Analysts expect that Georgia's poor economy, hit-and-miss democratic record and recent revelations of prison abuses will translate into a massive voter turnout. By 3pm, the Central Election Committee reported that 45 percent of the country's 3.6-million-plus registered voters had cast votes.
But the nasty, stoop-to-anything election campaign also has produced skeptics, who, worn out by the fevered mudslinging between Saakashvili's United National Movement/government and Ivanishvili's Georgian Dream coalition, are opting to express their views on Facebook rather than at the ballot box.
“If there is anything that I have learned for the past 20 years of our being independent is that our strange version of democracy rests on the unbridled vanity of the politicians and the impulsive naïvete of the voters,” fumed psychologist Salome, who asked not to be identified by her last name. Among Georgian voters, she complained, "there is no follow-up, no widespread critical thinking until they come face to face with horrendous injustice or crime . . ."
Georgians came face to face with a “horrendous injustice” right before the vote when gruesome footage of the beating and sexual abuse of prisoners was aired on television. Many undecided voters are now expected to vote against the government, but some of the mud has stuck to the Ivanishvili crowd as well.

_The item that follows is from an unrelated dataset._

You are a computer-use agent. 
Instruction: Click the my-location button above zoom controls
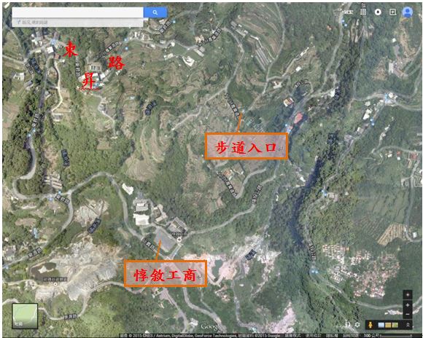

Some Georgians reckon that the tapes -- of debatable provenance -- were concealed until they could be released at a politically advantageous time.
David Parulava, a university student who, among many others over the past few weeks, rallied against prison abuse, argues that the choice between Bidzina and Misha “is a choice between bad and worse, and I am not even sure which one is bad or worse in this." He says that he will go to the polls “ to cross out all the candidates… I don’t trust any side.”
Online TV editor Nana Sajaia is also distrustful of all the parties, but does not think that saying no to all candidates is the way to go. “If I could vote against everyone, I would do that, but if you cross out everyone the bulletin becomes void,” she said -- a situation which, she fears, could still benefit a particular candidate.
But not everyone's choice to abstain is grounded in current events.
“Every single election is pitched to us as the final battle for Georgia,” complained web designer Levan Baratashvili. “For many people, it is a sport, an opportunity to run around with flags, scream and argue."
Once the polls close at 8pm and the first exit-poll results are released (an event for which the Georgian Dream is organizing gatherings in Tbilisi this evening), there is likely to be much more of that in the hours to come.